McAdams, Dan P., and Kate C. McLean. “Narrative Identity.” Current Directions in Psychological Science 22.3 (2013): 233-238.

This article introduces the concept of narrative identity, which McAdams defines as a person’s internalized and evolving life story that integrates the reconstructed past and the imagined future to provide life with some degree of unity and purpose. The authors review recent studies on narrative identity in two main areas, which are psychological adaptation and development, and they explain that narrators who find redemptive meanings in suffering and adversity, and who construct life stories that feature themes of personal agency and exploration, tend to enjoy higher levels of mental health, well-being, and maturity. This source was published in Current Directions in Psychological Science, which is a highly valuable journal, so the credibility is very high.
It provides the fundamental psychological mechanism that explains why retrieving memory fragments through music can generate life meaning, which is exactly the philosophical claim I make in my argument. The article also introduces the concept of self-defining memories, which are the specific autobiographical instances that hold particular importance in shaping who we are, and this concept aligns precisely with the time fragments idea in my argument. But this article does not specifically discuss music as a medium for memory retrieval, so I have to combine it with the music psychology sources to make the connection complete. Moreover, the narrative theory mostly assumes language-based storytelling, while my argument suggests something else that music can serve a similar narrative function instead of words.

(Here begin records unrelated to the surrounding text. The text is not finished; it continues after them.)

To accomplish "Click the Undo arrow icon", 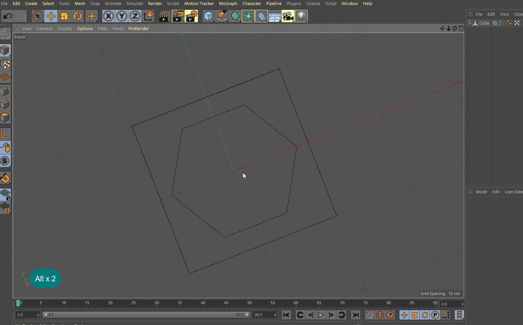I will coord(8,16).
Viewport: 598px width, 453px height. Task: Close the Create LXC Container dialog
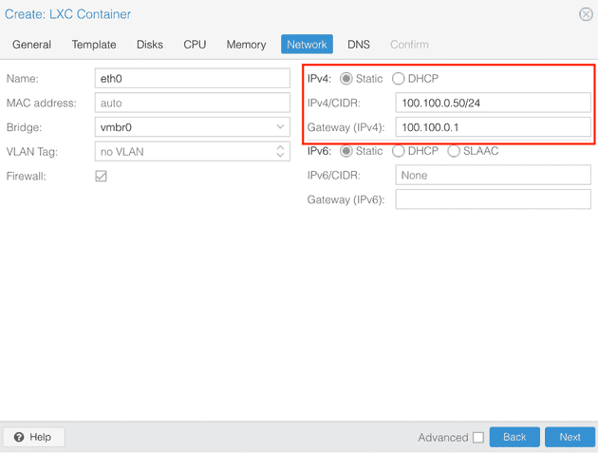[x=586, y=14]
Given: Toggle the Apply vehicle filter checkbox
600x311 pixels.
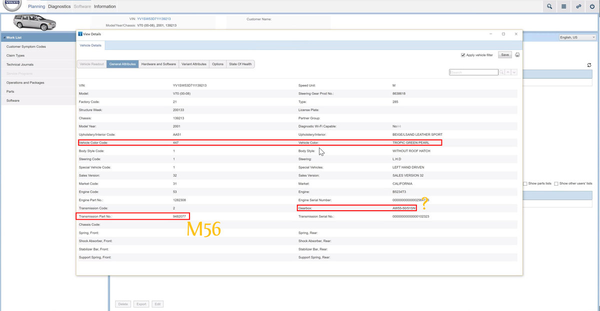Looking at the screenshot, I should tap(463, 55).
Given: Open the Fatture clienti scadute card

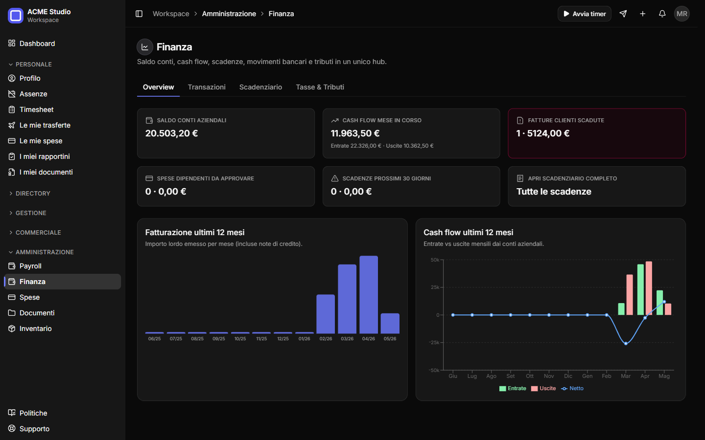Looking at the screenshot, I should pos(597,133).
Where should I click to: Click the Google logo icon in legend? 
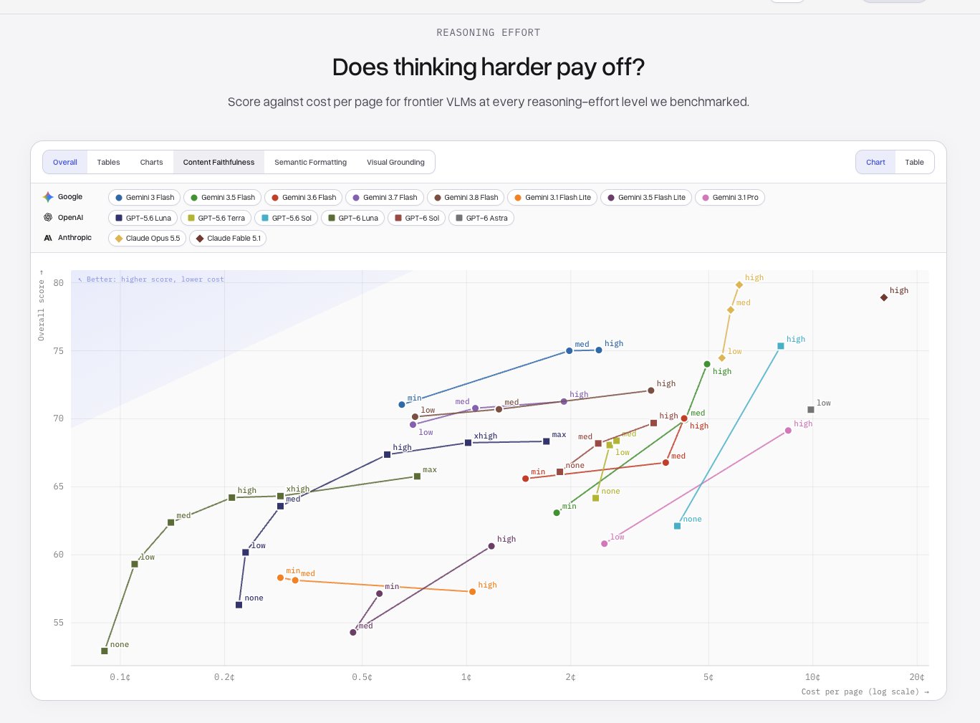coord(48,197)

Eno, Brian. A Year with Swollen Appendices: Brian Eno’s Diary. London: Faber and Faber, 1996. Print.

The book is divided into two sections. The first part is a diary covering the year 1995; the second part, the ‘swollen appendices’ of the title, is a collection of essays, short stories, and correspondence. Eno is the inventor of ambient music and one of the most influential producers in modern music history, and the book gives a first-person view of how a composer experiences things mentioned in previous sources.

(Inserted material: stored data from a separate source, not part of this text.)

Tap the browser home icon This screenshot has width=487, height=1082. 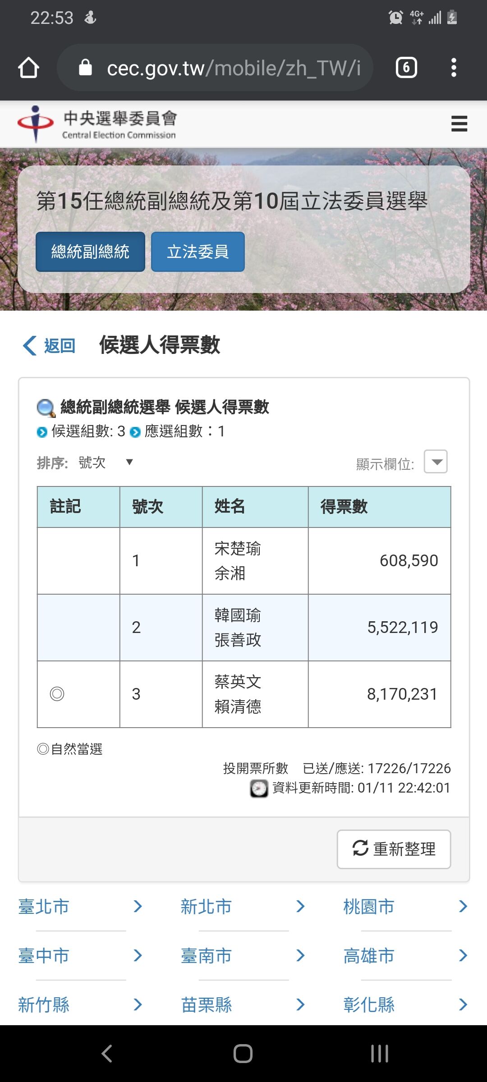click(28, 68)
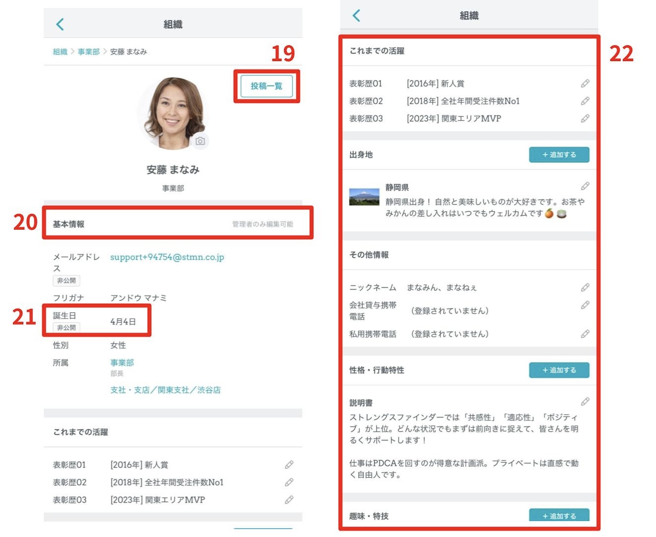656x537 pixels.
Task: Edit the ニックネーム field
Action: pos(585,287)
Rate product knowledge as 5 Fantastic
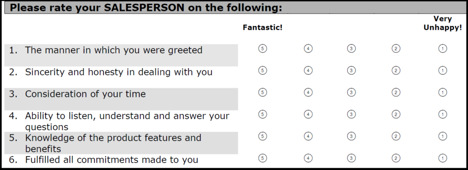This screenshot has width=468, height=170. (262, 136)
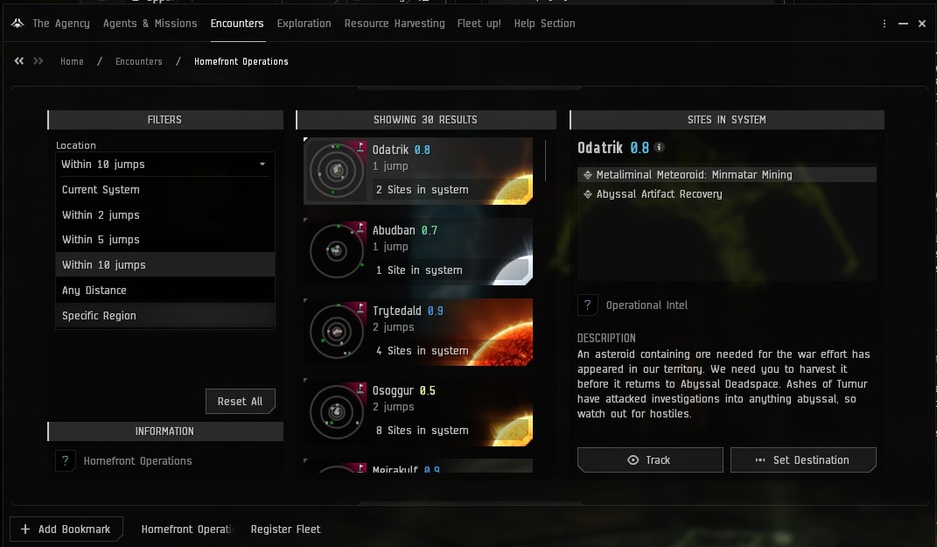Screen dimensions: 937x547
Task: Click the forward double-right arrow
Action: tap(38, 61)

Since it provides the creator’s first-person perspective, which all my other sources are missing, and a personal diary from a recognized composer is a credible way to support the experiential aspect of my argument, this is a perfect source to fill the last gap from a listener to a producer. Eno reflects that the act of writing things down takes it out of the mind, where it’s possible to think about it differently, which directly connects to the idea in my argument that composing music works as the key to retrieving moments. The diary itself also demonstrates the ambiguity of my argument, which is that Eno did not start writing the diary to record meaning, but the diary unintentionally became a meaningful archive of that period of his life. This source is credible because Eno is a well-known artist whose work is in ambient music, and the book is published by Faber and Faber, which is a well-documented publisher. The only limitation would be that this was not reviewed and verified, so it is only a person’s POV. This might differ for different groups of people. Eno’s perspective is from a specific genre and generation that differs from mine, since he works primarily in ambient music. The main point, the lived experience of a composer who treats creation as both an unintended record of time and a key to retrieve it later, fits my argument well.